▸ WHAT THIS TASK INVOLVES: Retype the entries below exactly, but begin at the line containing "Open the General" and end at the last line.

▸ SOURCE MATERIAL:
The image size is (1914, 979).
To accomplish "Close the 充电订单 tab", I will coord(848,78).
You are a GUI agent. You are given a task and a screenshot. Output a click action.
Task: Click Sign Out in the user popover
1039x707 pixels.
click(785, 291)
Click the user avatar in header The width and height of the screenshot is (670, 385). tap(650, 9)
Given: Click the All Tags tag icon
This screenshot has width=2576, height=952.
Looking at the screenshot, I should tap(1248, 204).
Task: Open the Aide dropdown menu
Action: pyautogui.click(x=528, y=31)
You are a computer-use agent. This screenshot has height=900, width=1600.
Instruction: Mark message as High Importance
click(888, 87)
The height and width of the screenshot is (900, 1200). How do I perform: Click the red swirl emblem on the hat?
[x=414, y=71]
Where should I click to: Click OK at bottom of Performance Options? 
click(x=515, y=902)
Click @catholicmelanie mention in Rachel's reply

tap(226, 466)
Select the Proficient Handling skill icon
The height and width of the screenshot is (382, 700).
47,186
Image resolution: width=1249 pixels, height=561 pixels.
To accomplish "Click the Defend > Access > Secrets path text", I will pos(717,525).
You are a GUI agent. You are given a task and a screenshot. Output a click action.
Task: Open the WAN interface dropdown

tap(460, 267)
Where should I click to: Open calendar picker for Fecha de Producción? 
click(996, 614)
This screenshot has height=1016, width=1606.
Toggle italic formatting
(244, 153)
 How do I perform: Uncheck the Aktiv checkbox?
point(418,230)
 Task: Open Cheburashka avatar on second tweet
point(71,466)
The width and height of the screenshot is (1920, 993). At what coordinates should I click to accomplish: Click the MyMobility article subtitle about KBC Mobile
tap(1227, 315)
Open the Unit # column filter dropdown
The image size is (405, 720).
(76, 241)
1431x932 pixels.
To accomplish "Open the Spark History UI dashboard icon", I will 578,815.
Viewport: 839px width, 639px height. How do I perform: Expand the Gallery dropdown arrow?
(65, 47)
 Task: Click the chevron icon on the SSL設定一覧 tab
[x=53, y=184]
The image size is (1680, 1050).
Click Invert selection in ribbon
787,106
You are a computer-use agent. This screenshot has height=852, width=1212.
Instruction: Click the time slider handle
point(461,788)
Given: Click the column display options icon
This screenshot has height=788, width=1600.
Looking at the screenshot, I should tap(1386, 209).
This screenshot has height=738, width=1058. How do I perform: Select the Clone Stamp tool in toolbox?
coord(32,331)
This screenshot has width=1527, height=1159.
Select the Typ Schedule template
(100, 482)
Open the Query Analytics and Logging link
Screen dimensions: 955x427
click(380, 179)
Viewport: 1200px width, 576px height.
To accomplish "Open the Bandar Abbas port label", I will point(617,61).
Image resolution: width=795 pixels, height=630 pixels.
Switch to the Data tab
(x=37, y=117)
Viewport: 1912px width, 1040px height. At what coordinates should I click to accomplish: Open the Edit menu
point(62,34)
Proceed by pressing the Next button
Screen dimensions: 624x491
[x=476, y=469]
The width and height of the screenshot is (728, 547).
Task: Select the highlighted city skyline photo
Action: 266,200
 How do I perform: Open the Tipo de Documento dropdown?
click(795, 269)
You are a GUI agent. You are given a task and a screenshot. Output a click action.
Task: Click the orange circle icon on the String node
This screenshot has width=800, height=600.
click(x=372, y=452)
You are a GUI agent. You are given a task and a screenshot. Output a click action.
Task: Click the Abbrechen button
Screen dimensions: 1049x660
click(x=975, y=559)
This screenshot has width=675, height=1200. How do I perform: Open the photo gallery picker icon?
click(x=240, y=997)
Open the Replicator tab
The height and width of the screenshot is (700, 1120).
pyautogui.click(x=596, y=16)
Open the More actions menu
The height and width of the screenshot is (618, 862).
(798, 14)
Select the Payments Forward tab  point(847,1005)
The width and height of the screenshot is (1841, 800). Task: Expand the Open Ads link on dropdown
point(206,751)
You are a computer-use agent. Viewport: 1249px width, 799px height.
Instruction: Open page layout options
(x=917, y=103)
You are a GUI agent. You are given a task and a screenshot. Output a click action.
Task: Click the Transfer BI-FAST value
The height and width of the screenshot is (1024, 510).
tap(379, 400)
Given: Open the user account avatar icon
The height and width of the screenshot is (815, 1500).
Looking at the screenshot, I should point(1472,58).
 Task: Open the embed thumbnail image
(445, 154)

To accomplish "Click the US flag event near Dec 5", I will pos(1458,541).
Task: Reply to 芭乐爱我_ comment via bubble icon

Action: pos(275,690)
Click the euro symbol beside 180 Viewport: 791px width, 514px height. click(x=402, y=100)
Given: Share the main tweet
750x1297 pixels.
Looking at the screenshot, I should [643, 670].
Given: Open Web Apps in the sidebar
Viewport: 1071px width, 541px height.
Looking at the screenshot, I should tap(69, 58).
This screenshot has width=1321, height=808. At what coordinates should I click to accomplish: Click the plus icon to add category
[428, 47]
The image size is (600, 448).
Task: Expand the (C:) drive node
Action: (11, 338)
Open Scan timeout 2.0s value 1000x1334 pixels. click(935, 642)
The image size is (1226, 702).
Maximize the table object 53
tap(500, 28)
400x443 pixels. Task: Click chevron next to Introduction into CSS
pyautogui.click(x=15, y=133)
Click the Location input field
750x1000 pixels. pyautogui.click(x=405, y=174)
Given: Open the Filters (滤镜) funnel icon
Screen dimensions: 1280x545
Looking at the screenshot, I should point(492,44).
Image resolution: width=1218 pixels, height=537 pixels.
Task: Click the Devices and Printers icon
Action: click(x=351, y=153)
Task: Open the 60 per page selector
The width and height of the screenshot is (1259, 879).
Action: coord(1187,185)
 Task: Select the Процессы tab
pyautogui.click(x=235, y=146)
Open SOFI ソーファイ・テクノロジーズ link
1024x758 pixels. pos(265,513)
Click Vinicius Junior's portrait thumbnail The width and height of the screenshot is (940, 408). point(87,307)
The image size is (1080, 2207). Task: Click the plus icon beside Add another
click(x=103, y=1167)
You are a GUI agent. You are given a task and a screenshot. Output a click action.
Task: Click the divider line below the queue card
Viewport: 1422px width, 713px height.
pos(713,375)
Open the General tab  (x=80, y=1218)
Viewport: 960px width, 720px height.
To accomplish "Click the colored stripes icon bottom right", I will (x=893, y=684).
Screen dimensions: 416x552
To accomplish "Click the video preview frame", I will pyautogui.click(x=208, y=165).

▸ ANSWER BOX:
Open the General tab  (x=80, y=1218)
Viewport: 960px width, 720px height.
To accomplish "Click the colored stripes icon bottom right", I will (x=893, y=684).
Screen dimensions: 416x552
To accomplish "Click the video preview frame", I will pyautogui.click(x=208, y=165).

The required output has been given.